#### GOAL
Output these records word for word, with the pictures left out.

#### EXTRACTED DATA
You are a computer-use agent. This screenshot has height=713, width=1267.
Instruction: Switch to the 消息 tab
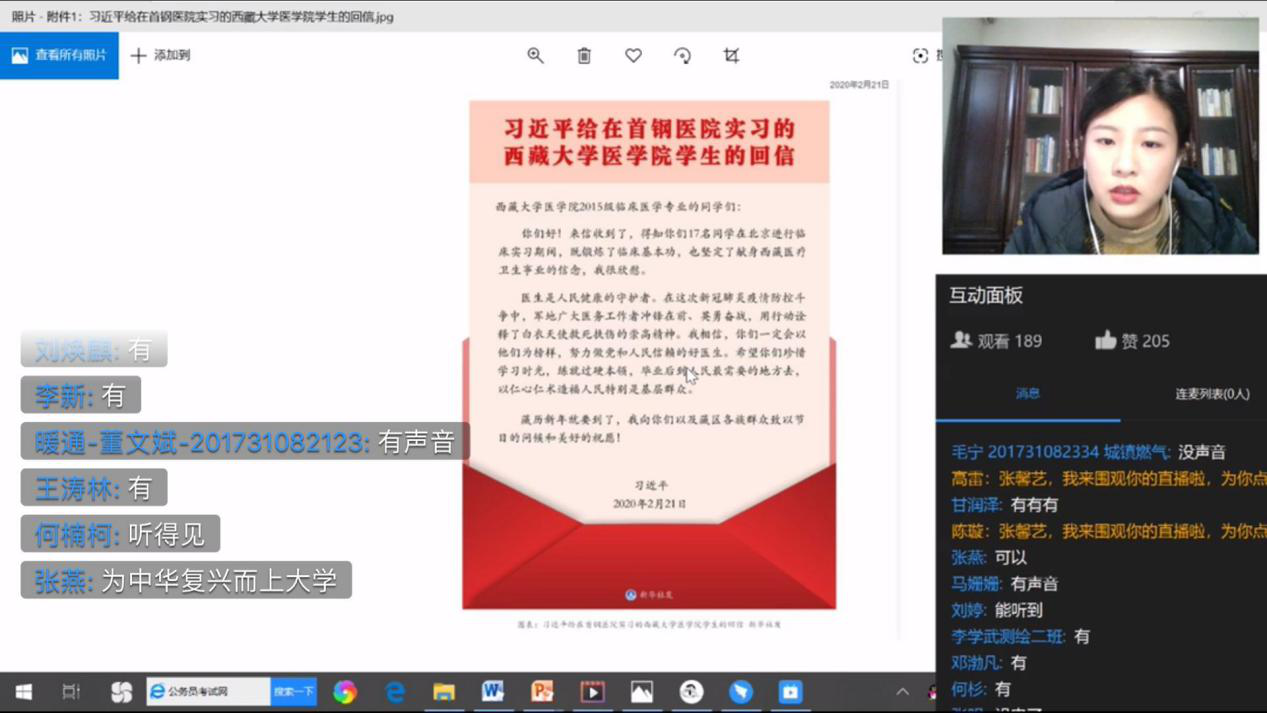pyautogui.click(x=1027, y=394)
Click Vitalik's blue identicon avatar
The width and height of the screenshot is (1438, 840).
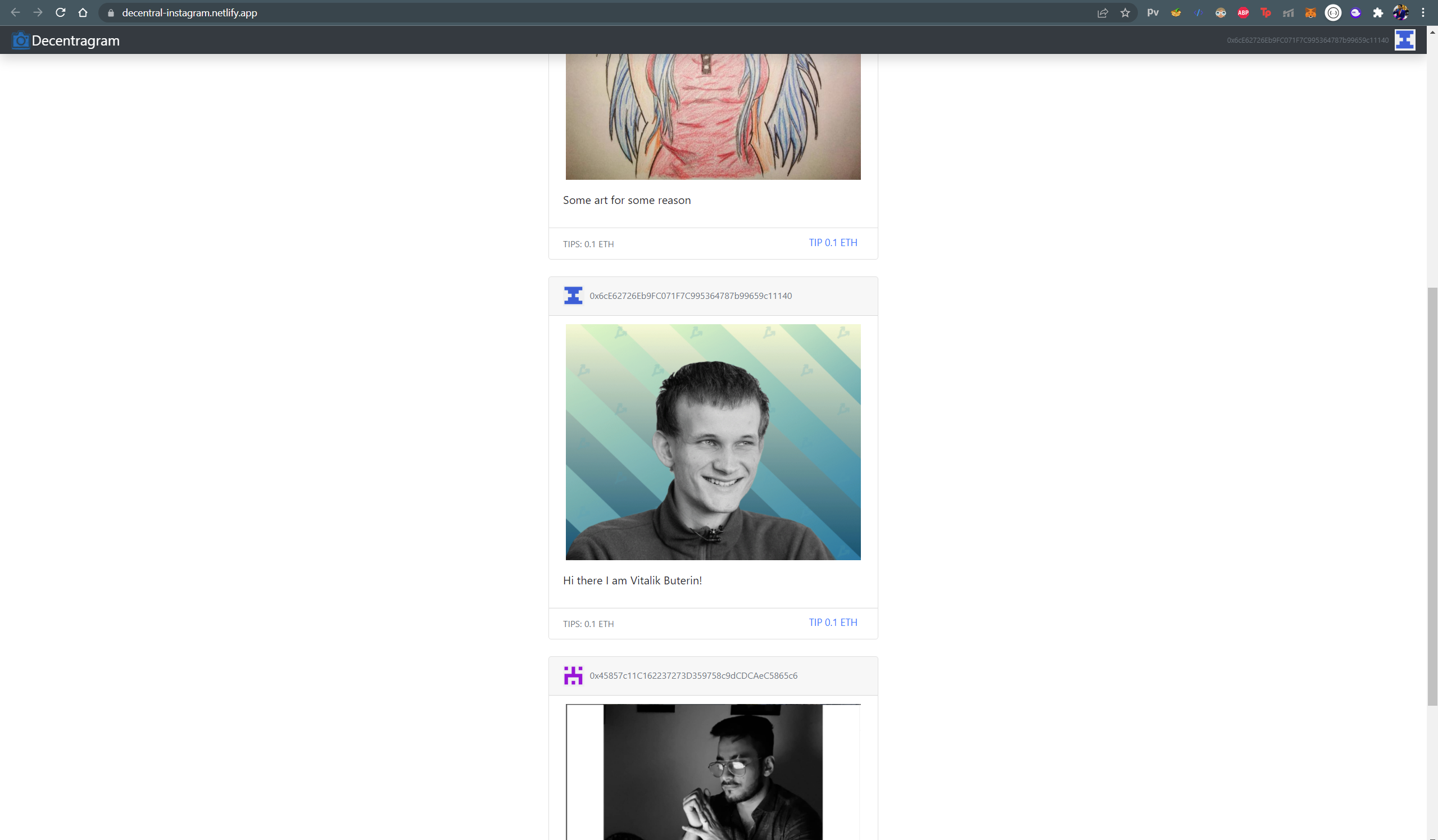point(573,296)
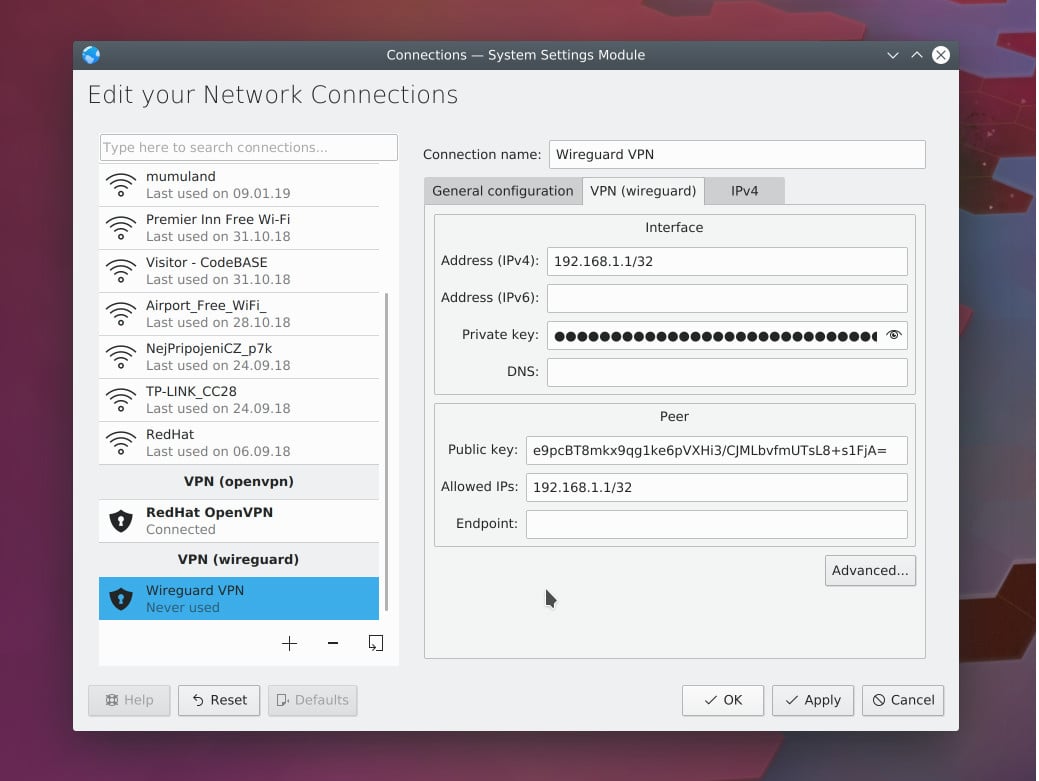Reset the connection settings
Screen dimensions: 1039x781
(x=219, y=700)
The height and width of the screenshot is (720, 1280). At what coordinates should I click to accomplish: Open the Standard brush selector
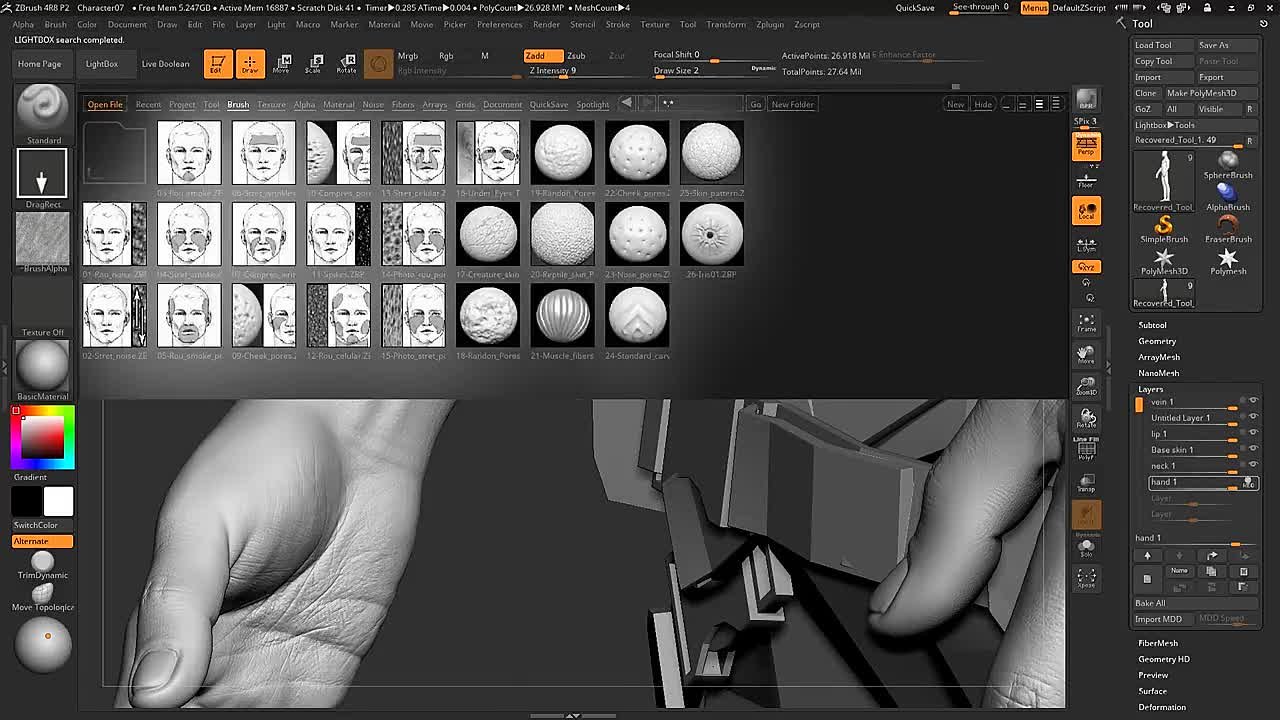tap(42, 108)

#### EXERCISE OUTPUT
You are a computer-use agent. This screenshot has height=713, width=1267.
Instruction: Switch to the 消息 tab
pyautogui.click(x=1027, y=394)
Click Vitalik's blue identicon avatar
The width and height of the screenshot is (1438, 840).
point(573,296)
Reset the connection settings
Screen dimensions: 1039x781
(x=219, y=700)
The height and width of the screenshot is (720, 1280). At what coordinates should I click to accomplish: Open the Standard brush selector
tap(42, 108)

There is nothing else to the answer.